In all other respects it was a perfect Sunday afternoon
twitch. Just a thirty minute drive east under fluffy clouds swimming in a
summer blue sky. Just a short stroll from the car park to reservoir. Just a
gentle flick of the binoculars to my eyes for an effortless connection with the
target bird. It was a White-winged Black Tern: first found yesterday at
Minsmere RSPB, and rediscovered this morning thirty odd miles (as the car
drives, not as the tern flies!) southwest at Alton Water. Not a lifer, not even
a county tick for dad or myself, but Sunday afternoons are not made for
excitement, just gentle post-roast entertainment.
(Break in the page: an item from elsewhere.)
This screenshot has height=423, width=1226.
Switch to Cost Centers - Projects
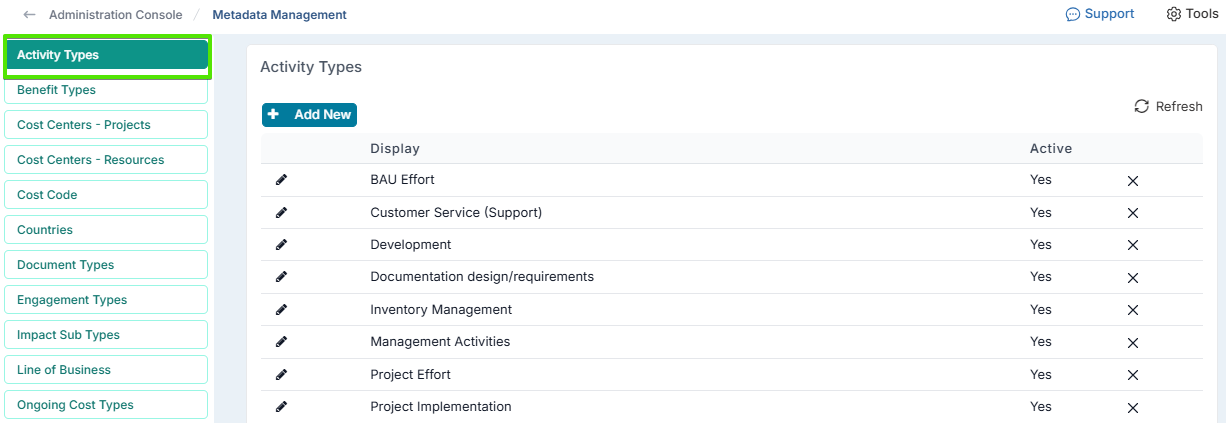pyautogui.click(x=106, y=125)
And this marsh terns is
entertaining: as elegant as a demoiselle damselfly, on languid wingbeats it
corkscrews through the air and flings itself into the shallow water, emerging
wet with a sliver of a fish between its mandibles. Other terns are adverts for
grey: this one is an ambassador for crisp white and velvet black. Closer
inspection reveals it is moulting out of its summer plumage: a winter white
forehead interrupts the smoothness of its all black body. Daily its black will
be fragmented by more and more white until it looks like a typical tern, but
right now, it’s certainly quite something.
It was perfect actually. All too perfect. I’ve rubbed up against just
enough life to be a certified pessimist, but when things go well we tend to
forget that a kick in the face is just around the corner. In the scheme of
things you can file this under the petty worry of the petit bourgeoisie, but it
stills smarts as all bad luck does. The tern was doing laps of this corner of
the reservoir and it was heading back around for another exceedingly close
flypast. I slipped the lens cap off, flicked the camera on, focused on the
bird, pressed the shutter and… nothing. I panned with the bird as it flew past,
still pressing the shutter for no end result. CHR fault flashed up in the
corner. Cue lip chewing, fiddling with batteries, memory cards, settings and
menus, and all the while keeping an eye on the tern. I couldn’t find a fix
whilst the bird still kept flying past, at times down to ten foot from the
bankside. It was when it flopped into the water and stuck its wings up, showing
off those unique, diagnostic black underwing coverts, did I give up. That
would’ve been a truly special photograph and I was resisting the urge to boot
my camera in after it.
The birding impulse is strong in me, stronger to stand and watch than
to stand and pan and shoot and store in digital files until the next hard drive
lets me down. So I watched it. And then I watched a storm roll in from the
north over the reservoir: lead grey clouds boiling, smothering out the sky,
rain falling in curtains over the middle of the reservoir and lightening
crawling from cloud to cloud instead of shooting down. As it cleared up again
the tern reappeared, having decamped with the rest of the birds to avoid the
weather. Black on white on grey, with white-capped waves now rolling into the
reservoir’s dam. This time, the temperature had plummeted from earlier: the
wind had got up and summer clothes no longer seemed like a good idea: time to
leave.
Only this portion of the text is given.